··· EXTRACTED TEXT

Takashi Katsuragi learned English the hard way. He didn’t go abroad for his studies. At his alma mater, Waseda University, Katsuragi majored in mechanical engineering. He loved trains and had a strong interest in public infrastructure.
“I had this desire to make people’s lives better,” said Katsuragi. “To this end, I felt that public transport was the way to go, so after graduation, I got a job at JR East.”
With the privatization of Japan National Railways, Japan’s train industry seemed brimming with possibilities. But in October of 2000, Katsuragi took the big leap from trains to the internet, going to work for Rakuten.
“I still wanted to make people’s lives better, but I had the gut feeling the internet was the next big thing in infrastructure, that data and information would dash around like trains on the railway.”
The turning point came in 2007, when Katsuragi went to Bangalore, southwestern India, to attend an international conference.
“I had never attended such a large function before and was overwhelmed by the massive turnout and diversity of the people. The common language, of course, was English. I could make out what the others were saying, but when it was my turn to speak, I couldn’t string together sentences though I had plenty to say. I’d come all the way from Japan and couldn’t express my opinions. It was a bad moment for me.”
Katsuragi decided to master the English language, at least enough to communicate and be productive on an international business level.
“For this, I actually read The Japan Times. I pored over the pages every day. I’m a news junkie so combining English studies with my passion for the news worked. I also listened to audio material during my commute,” he recalled.
Gradually, like fog lifting from forest trees, Katsuragi could see improvements in his English skills.
“I picked up my English skills a little later in life, as a full-fledged businessperson, but it has enabled me to think beyond the Japanese market, and to view business from a much broader perspective.”

······
··· GIVEN INFORMATION

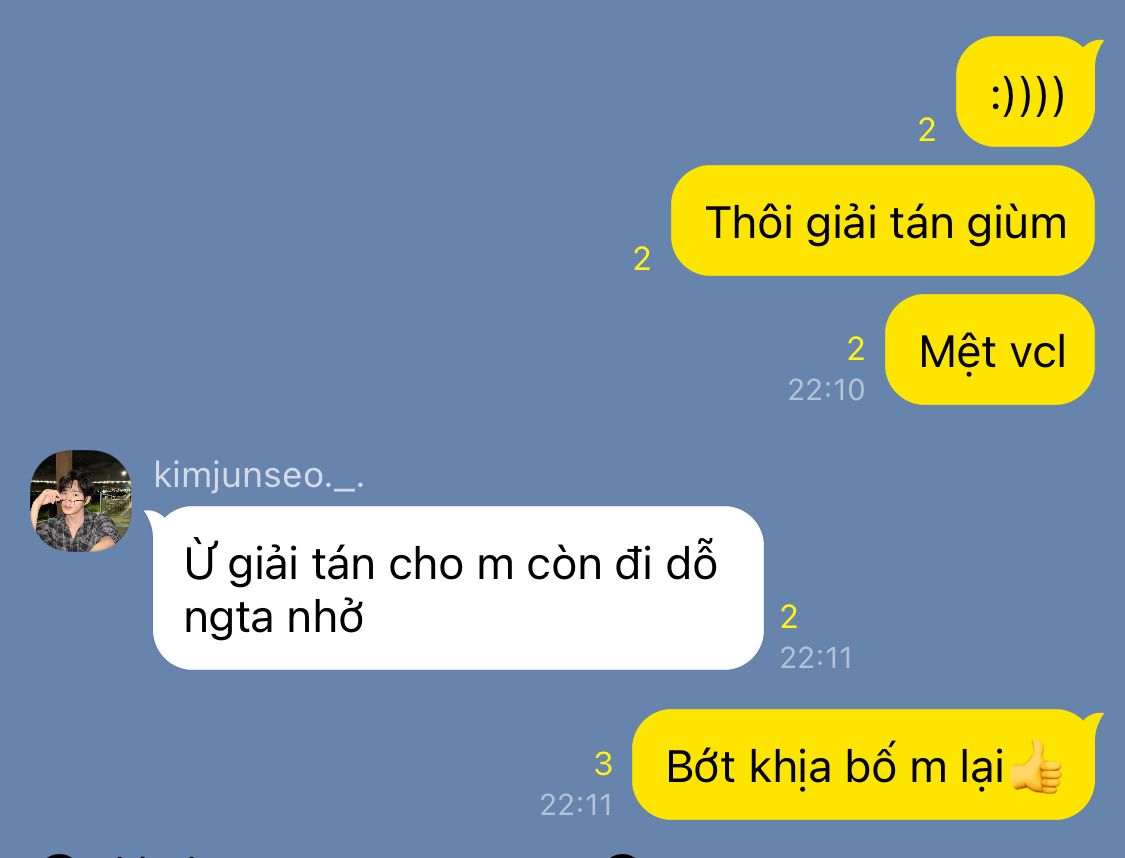Select the 'Mệt vcl' message bubble
This screenshot has width=1125, height=858.
(990, 349)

······

▶ [PARTS OF THE EXERCISE]:
(1) In the article about Takashi Katsuragi, what did he major in at Waseda University?
(2) Write out, word for word, the part of the article about Takashi Katsuragi that opens with the words containing "The turning point" and closes with "international business level.".

▶ [ANSWERS TO THE PROBLEMS]:
(1) Mechanical engineering.

(2)
The turning point came in 2007, when Katsuragi went to Bangalore, southwestern India, to attend an international conference.
“I had never attended such a large function before and was overwhelmed by the massive turnout and diversity of the people. The common language, of course, was English. I could make out what the others were saying, but when it was my turn to speak, I couldn’t string together sentences though I had plenty to say. I’d come all the way from Japan and couldn’t express my opinions. It was a bad moment for me.”
Katsuragi decided to master the English language, at least enough to communicate and be productive on an international business level.